===== SUPPLIED MATERIAL

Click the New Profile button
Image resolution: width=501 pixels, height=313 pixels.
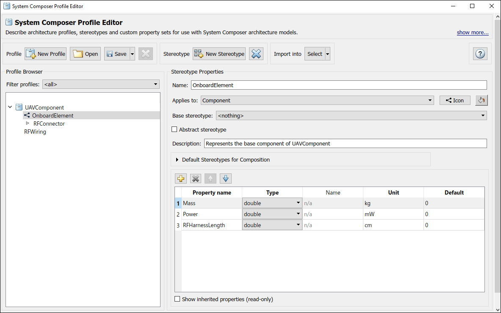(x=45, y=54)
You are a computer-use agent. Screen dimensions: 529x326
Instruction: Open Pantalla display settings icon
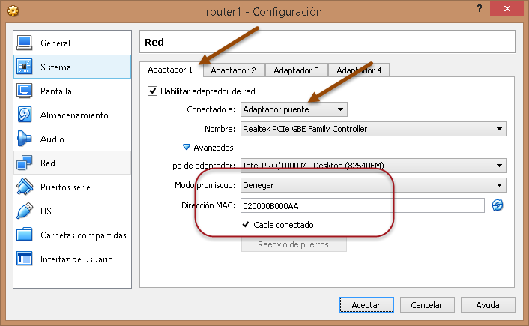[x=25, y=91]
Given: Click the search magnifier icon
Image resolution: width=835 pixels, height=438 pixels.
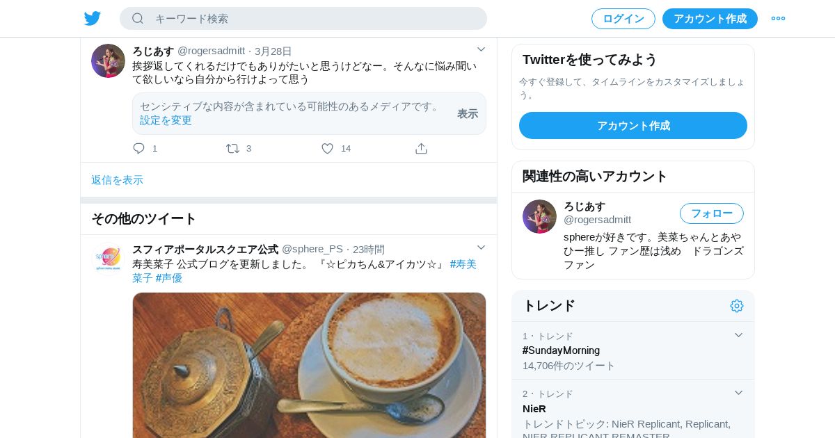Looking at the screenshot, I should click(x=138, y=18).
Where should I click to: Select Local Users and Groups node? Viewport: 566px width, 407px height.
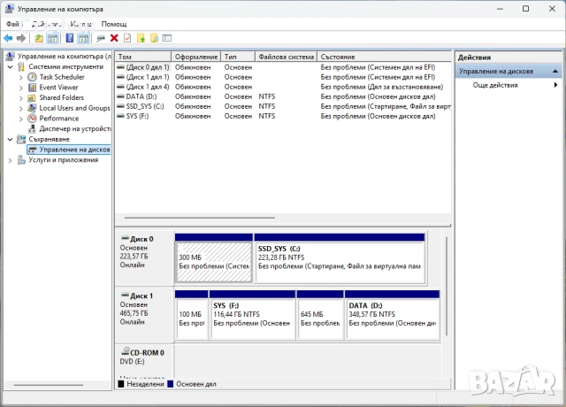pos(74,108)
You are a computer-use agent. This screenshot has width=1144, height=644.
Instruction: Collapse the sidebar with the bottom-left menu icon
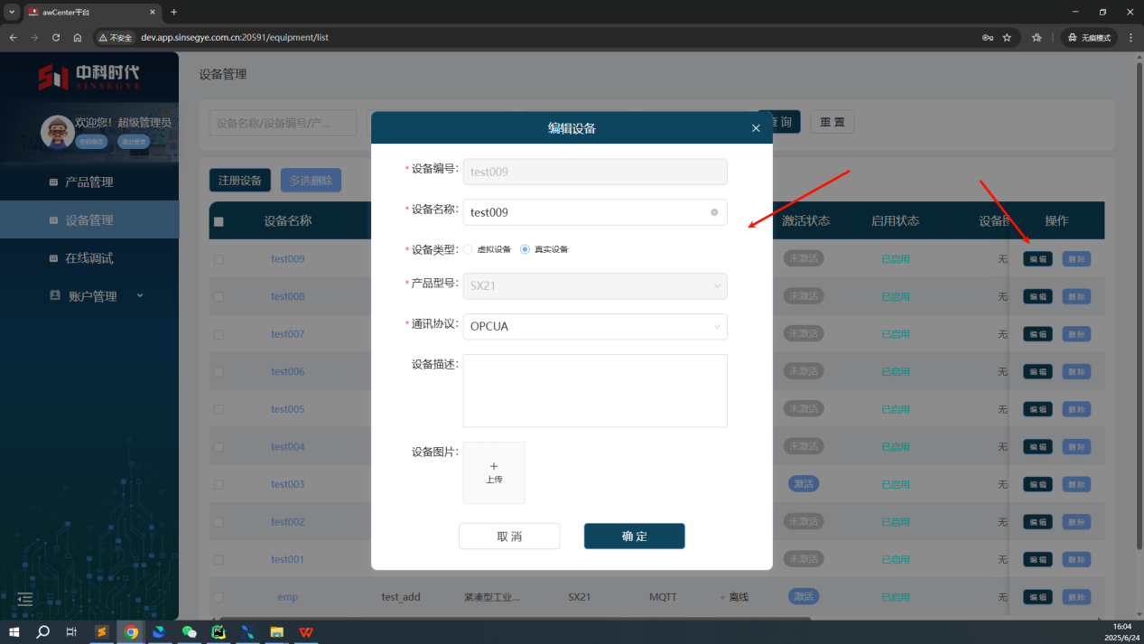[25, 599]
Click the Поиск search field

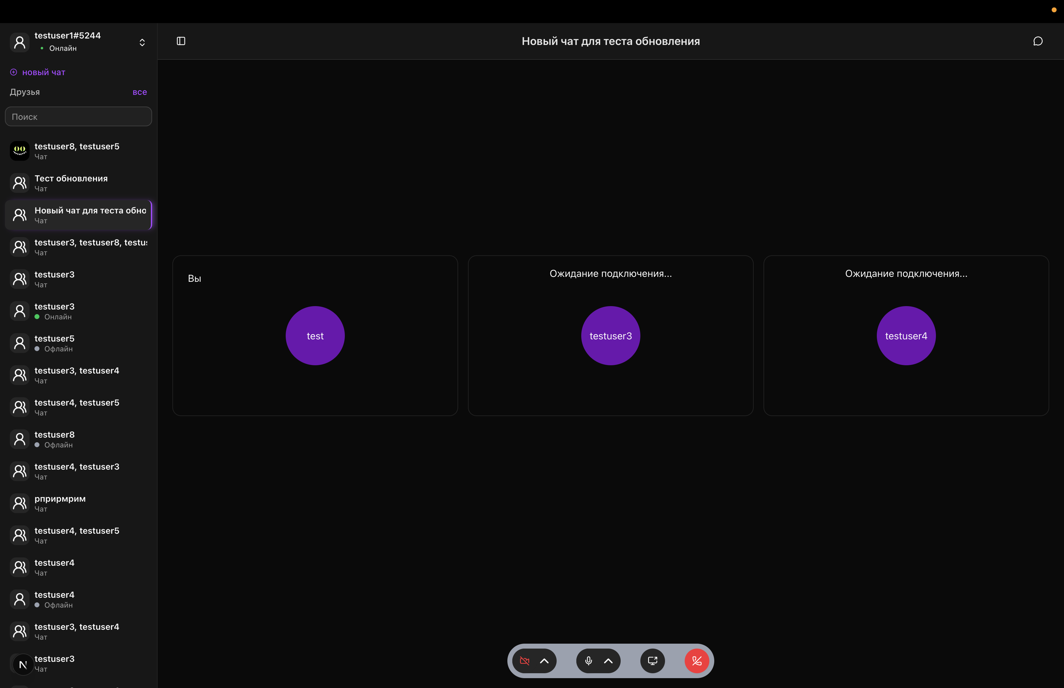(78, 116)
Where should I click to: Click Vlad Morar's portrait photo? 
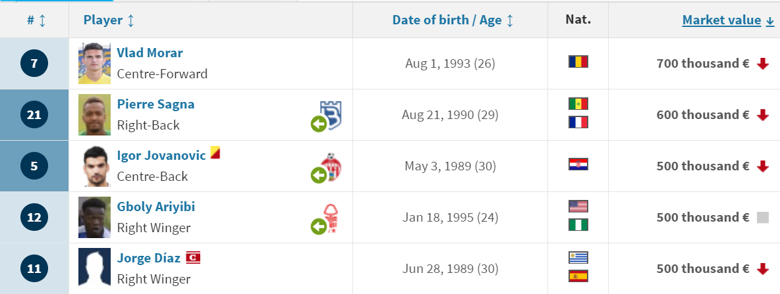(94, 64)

==========

### TASK REQUIREMENTS
Reproduce the text of all the records above verbatim, line for line, omitting the pictures.

### WORKED ANSWER
Click the New Profile button
Image resolution: width=501 pixels, height=313 pixels.
(x=45, y=54)
You are a computer-use agent. Screen dimensions: 529x326
Instruction: Open Pantalla display settings icon
[x=25, y=91]
Given: Click the search magnifier icon
Image resolution: width=835 pixels, height=438 pixels.
Looking at the screenshot, I should click(x=138, y=18).
Where should I click to: Select Local Users and Groups node? Viewport: 566px width, 407px height.
pos(74,108)
You are a computer-use agent. This screenshot has width=1144, height=644.
Instruction: Collapse the sidebar with the bottom-left menu icon
[25, 599]
Click the Поиск search field

(78, 116)
Where should I click to: Click Vlad Morar's portrait photo? 
(94, 64)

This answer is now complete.